The President of the United States is elected every four years.  The Electoral College decides the winner,  by the votes of electors chosen by their home state.  Usually the electors are chosen based on the winner of that state and they vote for the winner of that state. Nate Silver correctly predicted the winner of the 2008 election with Bayesian statistics.  Silver got 49 out of 50 states correct.   Silver certainly wasn’t the first person to predict the election, but he received a lot of attention for his model.   Silver’s runs Five Thirty Eight  which talks about statistics and current events.  Bayesian statistics is a branch of statistics that uses information you already know (called a prior) and adjusts the model as more information comes in.  My model like Nate Silver’s used  Bayesian statistics. We do not know the details of the Silver model, besides that it used Bayesian statistics.  To the best of my knowledge, my method is the first publicly available model that used poll data from other states as the prior.  A prediction was made for 2016, where I correctly predicted 6 states.  Then the model was applied to 2008 and 2012, where my prediction of state winners matched the prediction of Five Thirty Eight.

Methodology

I took poll data from Pollster, which provided me csv files for the 2016 and 2012 election.  For 2008 I had to create the csvs by hand.  I had a series of computer programs in Python (a common programming language) to analyze.  My model, used the normal distribution.  My approach divided the 50 states into 5 regional categories: swing states,  southern red states,  midwestern red states, northern blue states,  and western blue states.  The poll data source used as the prior were National,  Texas,  Nebraska,  New York, and California respectively.  This approach is currently believed to be unique, but since multiple models are proprietary it is unknown if this has been used before.  I only used polls if they were added to pollster before the Saturday before election date.   For the 2016 election analysis this meant November 5th.  I posted my predictions on November 5th.

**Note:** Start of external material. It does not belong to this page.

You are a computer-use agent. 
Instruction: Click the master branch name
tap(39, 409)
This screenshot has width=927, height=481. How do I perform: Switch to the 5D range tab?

I outline more of my method here.

Results and Discussion

My model worked pretty well compared to other models.  Below is a table of other models and their success rate at predicting the winning candidate in all 50 states plus (and Washington D.C.).

Race Real Clear Politics Princeton Election Consortium Five Thirty Eight (Polls Plus) PredictWise (Fundamental) Sabato’s Crystal Ball My Model
2008 Winner Accuracy 0.96078 0.98039 0.98039  N/A 1 0.98039
2012 Winner Accuracy 0.98039 0.98039 1 0.98039 0.96078 1
2016 Winner Accuracy 0.92157 0.90196 0.90196 0.90196 0.90196 0.88235
Average Accuracy 0.95425 0.95425 0.96078 0.94118 0.95425 0.95425

As you can see all the models do a similar job at picking the winner in each state, which predicts the electoral college.  There are other ways to compare accuracy, but I don’t want to discuss this here since it gets a little technical.   No one was right for every state in every election.  It would probably be impossible to create a model that would consistently predict the winner in all states, because of the variability of political opinions.   Election prediction is not an exact science.  But there is the potential to apply polling analysis to estimate public opinion on certain issues and politicians.  Right now the errors in polls are too large determine public opinion on close issues.   But further research could determine ways to reduce error in polling analysis.